Motivos de uns e outros

Os pássaros que na crônica passada eu mencionei como as criaturas que me avisavam sobre quem ganharia partidas na Copa do Mundo sumiram de Copacabana. Eu olho para o céu na mesma hora em que eles costumavam passar e não os vejo mais. Me deixaram à deriva num mar de possibilidades.

Dessa forma, como não tenho mais a profecia voadora, me pego aqui na frente do meu parceiro computador tentando encontrar motivos que me façam vislumbrar quem merece mais erguer a taça do mundo neste domingo: o veterano argentino Lionel Messi ou o jovem espanhol Lamine Yamal.

Pelo lado da Argentina, penso que um bom motivo pode ser encontrado na literatura do mago Jorge Luís Borges, sujeito que passou a vida a meditar sobre o tempo, afirmando que os caminhos deste se bifurcam a cada instante, fazendo com que surjam as mais diversas sequências.

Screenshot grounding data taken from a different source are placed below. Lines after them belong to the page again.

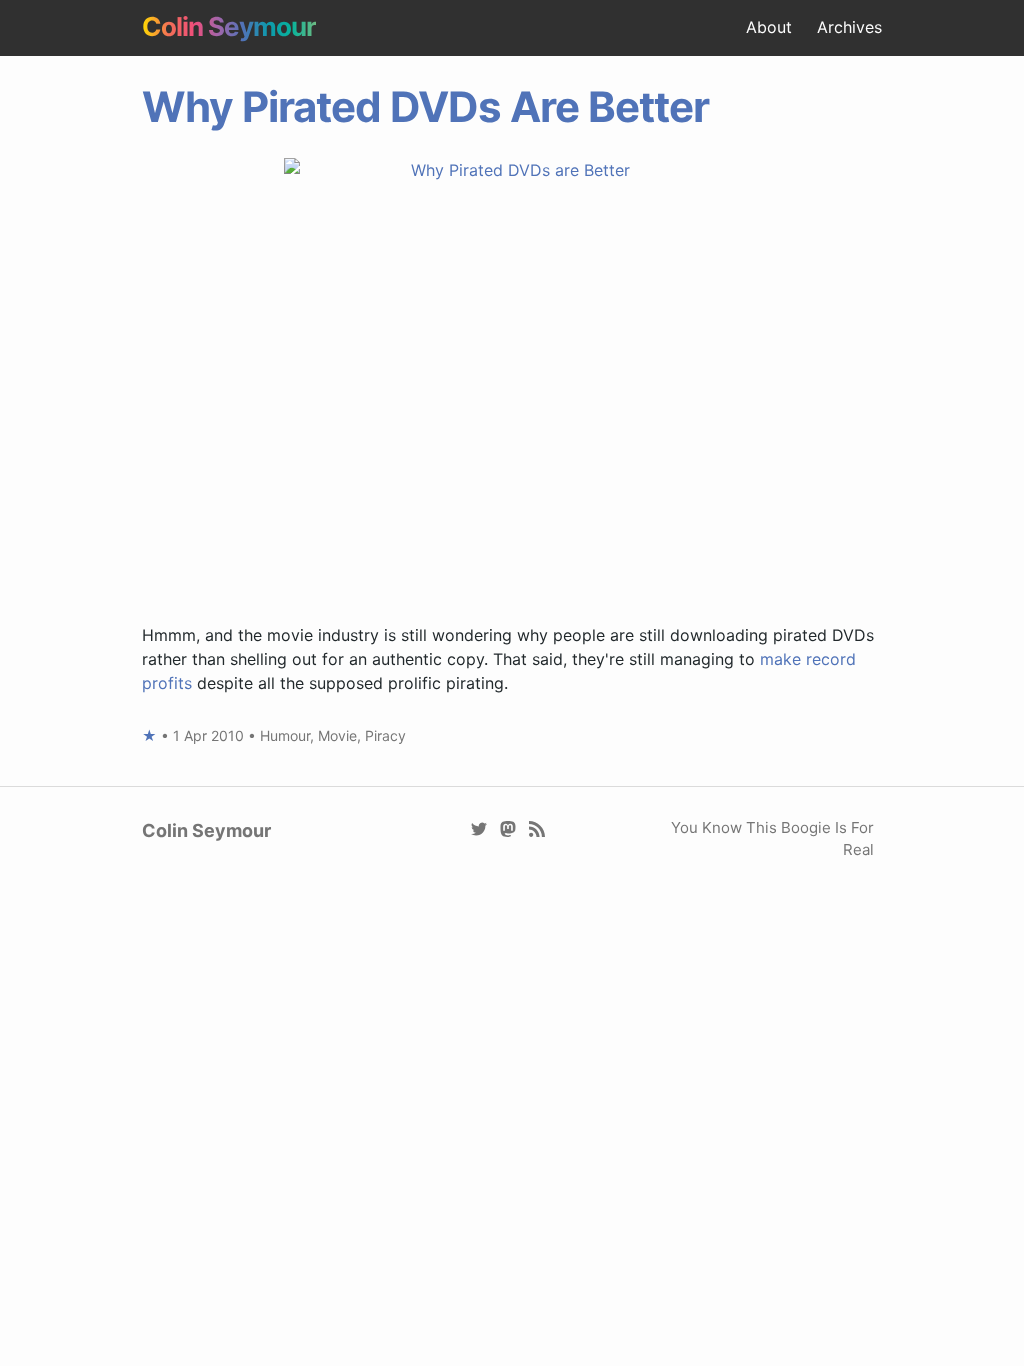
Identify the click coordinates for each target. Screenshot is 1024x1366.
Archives (849, 27)
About (769, 27)
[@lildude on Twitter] (479, 827)
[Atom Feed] (537, 827)
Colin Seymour (229, 26)
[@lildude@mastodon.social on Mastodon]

Pois não seria o multiplicar desses caminhos dos quais nos fala Borges o que faz os craques da seleção “Albiceleste” marcarem seus gols apenas no final das partidas, quando todos já acham que o confronto vai ser decidido nas penalidades? É a lógica reversa que determina o lugar da queda do raio.

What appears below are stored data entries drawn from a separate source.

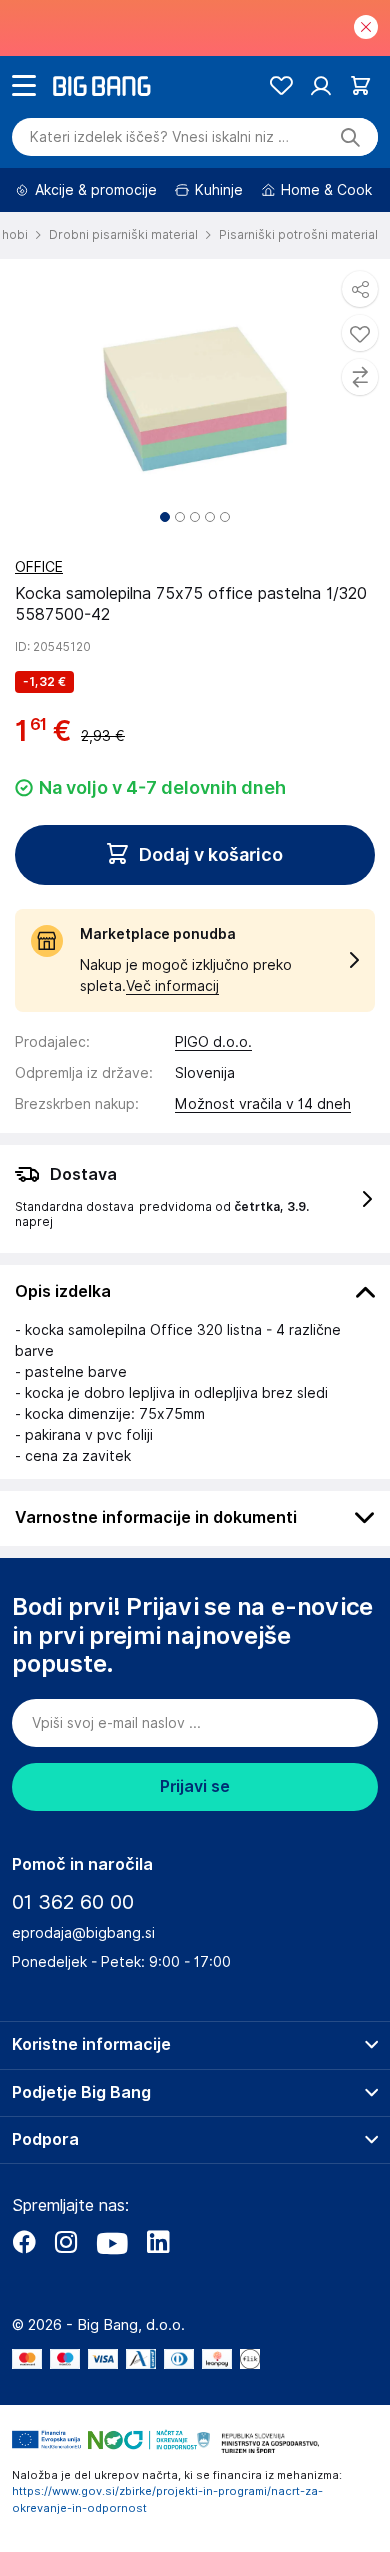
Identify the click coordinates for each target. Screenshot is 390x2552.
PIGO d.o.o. (213, 1042)
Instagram (66, 2242)
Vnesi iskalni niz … (159, 137)
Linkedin (158, 2242)
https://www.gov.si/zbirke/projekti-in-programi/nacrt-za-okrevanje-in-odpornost (167, 2499)
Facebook (24, 2242)
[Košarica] (360, 85)
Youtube (112, 2242)
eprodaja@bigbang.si (83, 1933)
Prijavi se (195, 1786)
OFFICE (39, 567)
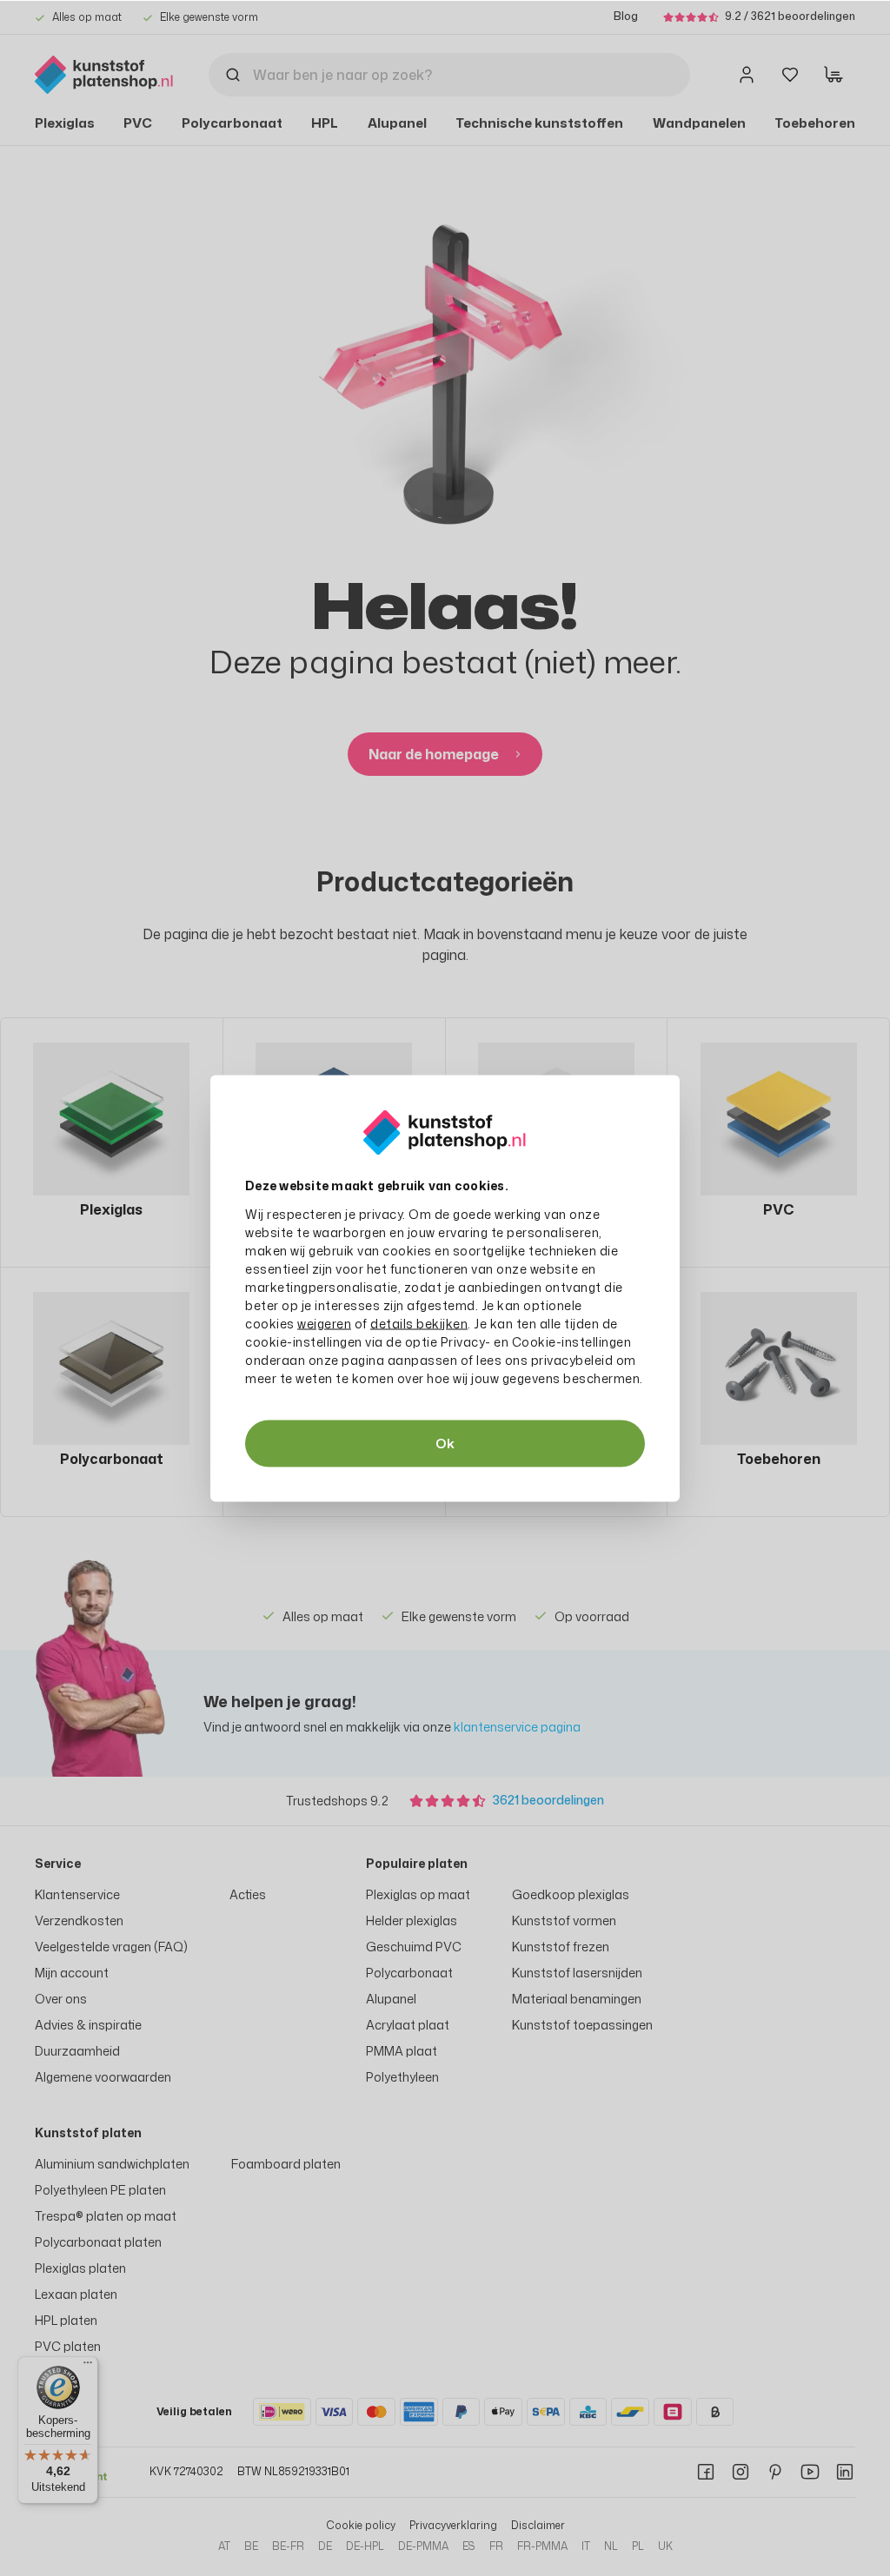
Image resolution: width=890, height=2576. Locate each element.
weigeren (324, 1322)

Ou então, ainda usando os ensinamentos de Borges, o fato de a Argentina marcar quando ninguém mais espera não estaria traduzindo a ideia de que a eternidade não se refere a um tempo sem fim, mas, isso sim, a própria ausência desse tempo, como se apenas existisse o momento do gol?

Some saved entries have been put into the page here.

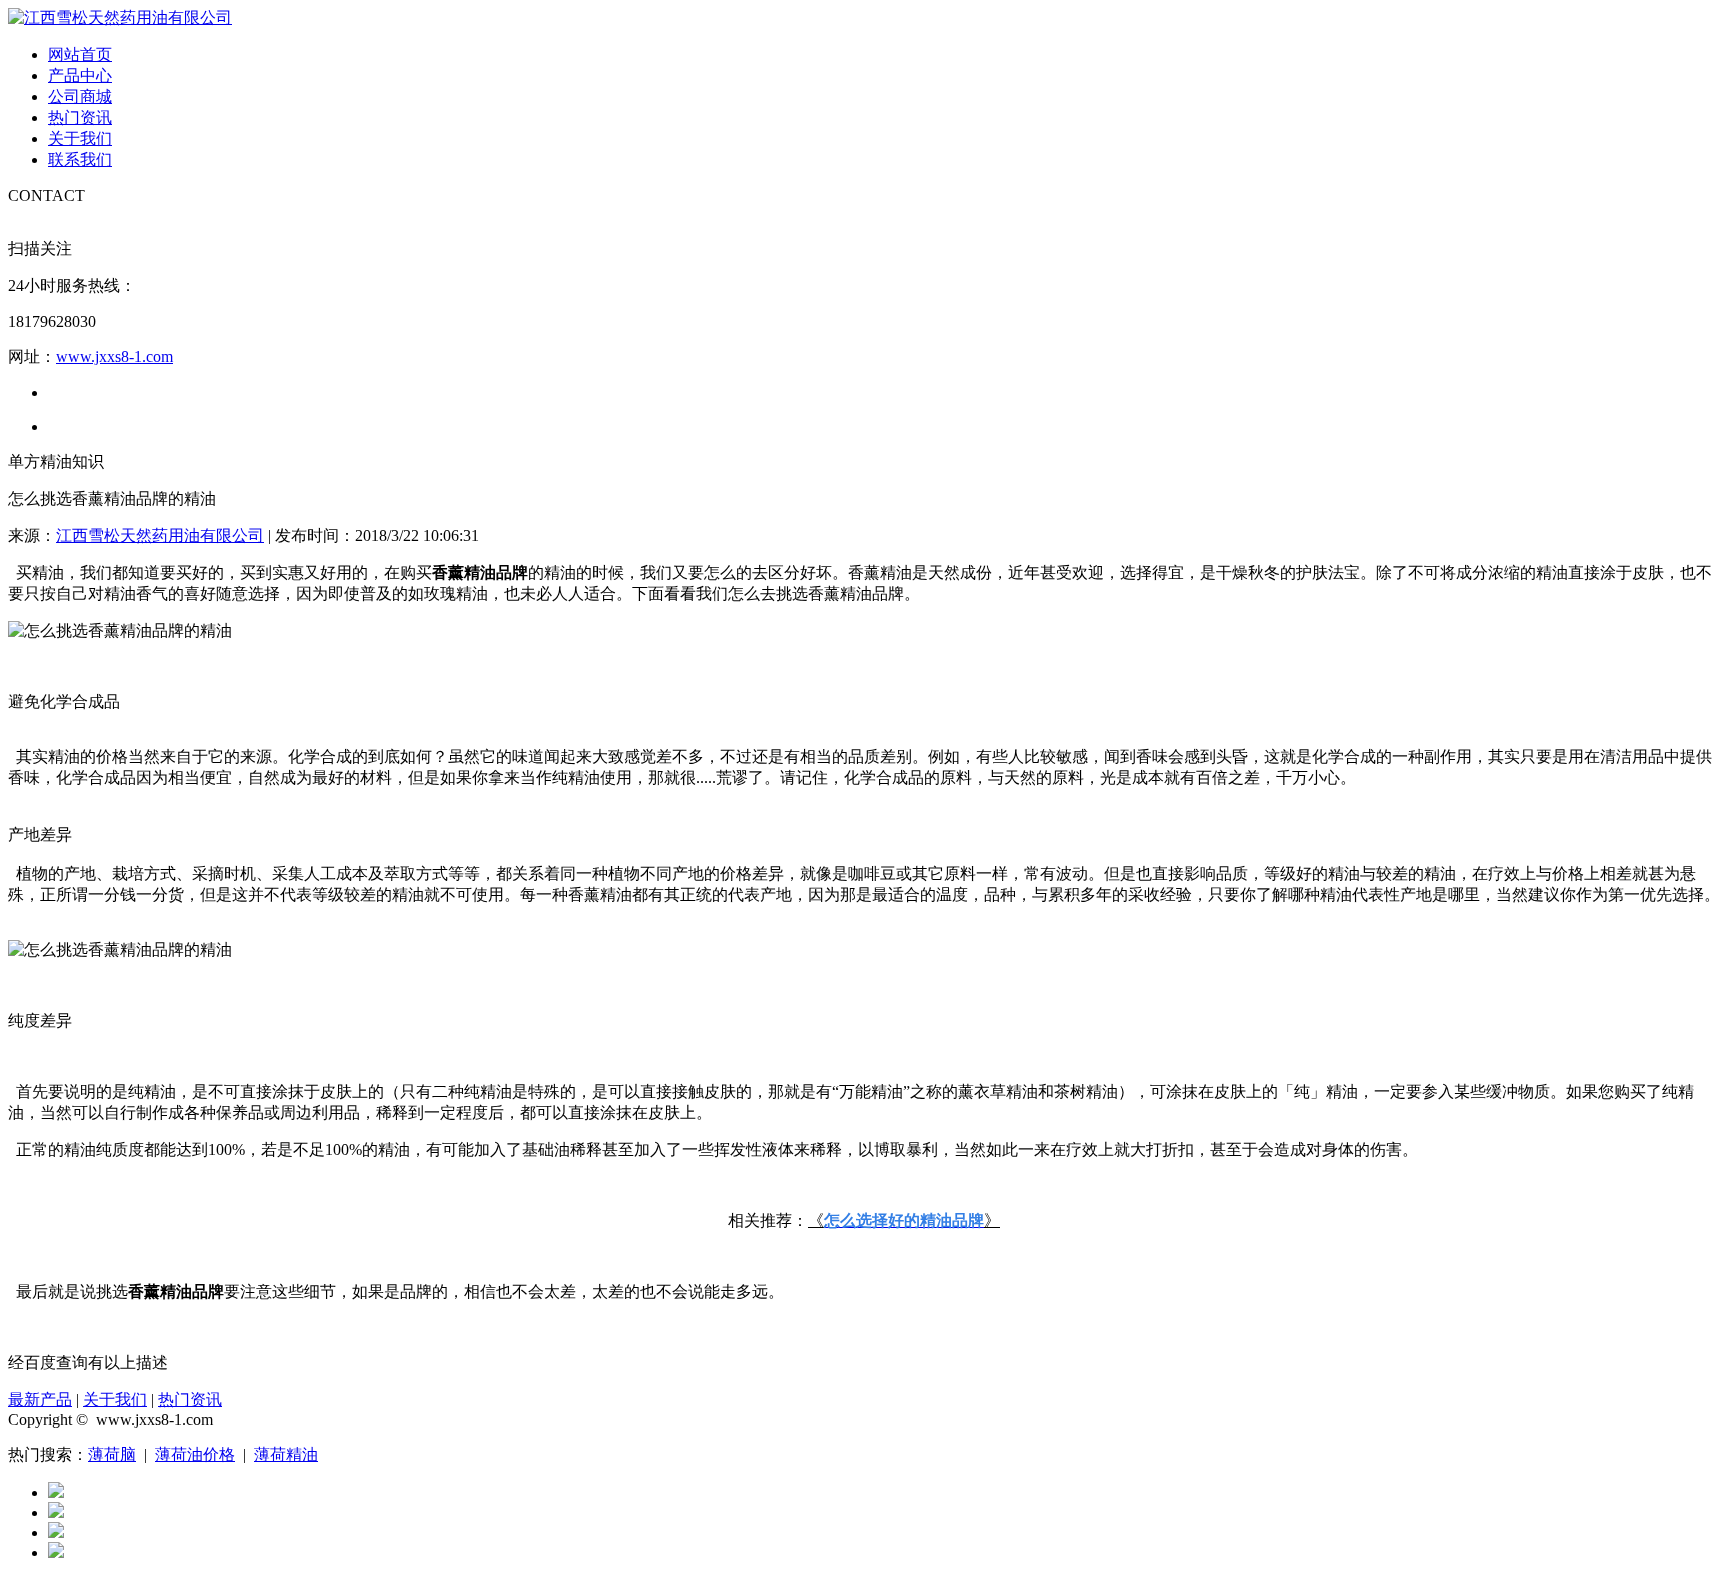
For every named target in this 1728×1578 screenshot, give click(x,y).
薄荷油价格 (195, 1454)
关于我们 (80, 138)
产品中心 (80, 75)
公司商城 (80, 96)
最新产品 (40, 1399)
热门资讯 (80, 117)
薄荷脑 (112, 1454)
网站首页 (80, 54)
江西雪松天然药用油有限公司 (160, 535)
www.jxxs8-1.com (114, 356)
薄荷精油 (286, 1454)
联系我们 (80, 159)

No caso da Espanha, me ocorre procurar motivos nas palavras de Federico García Lorca, para quem o destino, o amor e a paixão, representados pelo povo cigano, andavam de braços dados, tanto podendo alçar voo para o espaço sideral quanto mergulhar rumo ao abismo e à morte.

Se a gente prestar bem atenção, na evolução no campo de jogo da seleção espanhola, que em um dia já foi “fúria” e em outro já foi relógio, vai ver que os seus rapazes jogam como quem flutua. É a força do vento que parece impulsionar os chutes deles: ora sopro de brisa, ora furacão arrasador.

Num instante fingem que vão e não vão, tocam lateralmente, como que se estivessem a brincar de rodinha de bobo. Em outro momento, fingem que ficam, olham com displicência para os telões e, de repente, movidos pelos acordes de guitarras andaluzas, partem para cima dos seus inimigos.

Resumindo a ópera (ou o tango): com Jorge Luís Borges ou García Lorca a gente pode sempre cruzar os portais da fantasia. Ambos, do alto dos camarotes do estádio, provavelmente não param de sorrir. E enquanto o título não chega, a identidade do campeão permanece só um enorme mistério!